(Exercise goal): All lines from the first line of the material up to and including the line with "Given: Click the account" must be copied exactly, and no others.

(Input):
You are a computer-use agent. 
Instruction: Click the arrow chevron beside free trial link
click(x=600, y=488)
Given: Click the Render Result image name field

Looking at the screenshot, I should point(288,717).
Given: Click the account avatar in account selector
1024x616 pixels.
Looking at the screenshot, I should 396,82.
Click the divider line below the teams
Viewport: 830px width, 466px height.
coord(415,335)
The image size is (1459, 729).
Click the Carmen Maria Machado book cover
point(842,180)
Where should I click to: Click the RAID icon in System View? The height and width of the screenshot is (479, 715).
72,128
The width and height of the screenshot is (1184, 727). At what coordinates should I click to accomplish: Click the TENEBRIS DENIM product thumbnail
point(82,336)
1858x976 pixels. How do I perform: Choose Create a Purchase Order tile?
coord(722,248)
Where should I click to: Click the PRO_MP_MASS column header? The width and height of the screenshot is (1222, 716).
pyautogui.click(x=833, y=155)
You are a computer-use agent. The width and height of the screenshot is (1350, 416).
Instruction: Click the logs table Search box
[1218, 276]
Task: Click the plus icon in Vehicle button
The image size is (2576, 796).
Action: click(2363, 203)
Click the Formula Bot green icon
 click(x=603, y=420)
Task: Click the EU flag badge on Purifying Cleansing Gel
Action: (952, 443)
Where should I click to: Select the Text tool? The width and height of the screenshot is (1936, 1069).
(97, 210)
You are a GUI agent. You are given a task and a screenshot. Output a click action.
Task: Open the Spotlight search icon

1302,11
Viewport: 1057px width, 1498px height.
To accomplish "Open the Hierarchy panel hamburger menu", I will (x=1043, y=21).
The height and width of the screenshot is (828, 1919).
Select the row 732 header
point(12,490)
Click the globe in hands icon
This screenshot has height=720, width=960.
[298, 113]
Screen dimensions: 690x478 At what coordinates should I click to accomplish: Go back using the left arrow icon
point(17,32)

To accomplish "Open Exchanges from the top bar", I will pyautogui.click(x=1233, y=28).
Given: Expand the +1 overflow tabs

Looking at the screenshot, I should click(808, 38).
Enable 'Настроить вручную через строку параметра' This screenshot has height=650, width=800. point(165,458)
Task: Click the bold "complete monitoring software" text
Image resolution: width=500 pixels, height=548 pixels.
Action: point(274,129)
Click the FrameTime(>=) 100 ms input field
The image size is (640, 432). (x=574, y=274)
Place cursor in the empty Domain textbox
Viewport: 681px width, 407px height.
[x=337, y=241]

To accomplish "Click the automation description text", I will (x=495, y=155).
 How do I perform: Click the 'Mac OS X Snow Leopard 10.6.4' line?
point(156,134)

(Solution):
You are a computer-use agent. 
Instruction: Click the arrow chevron beside free trial link
click(x=600, y=488)
Given: Click the Render Result image name field

Looking at the screenshot, I should point(288,717).
Given: Click the account avatar in account selector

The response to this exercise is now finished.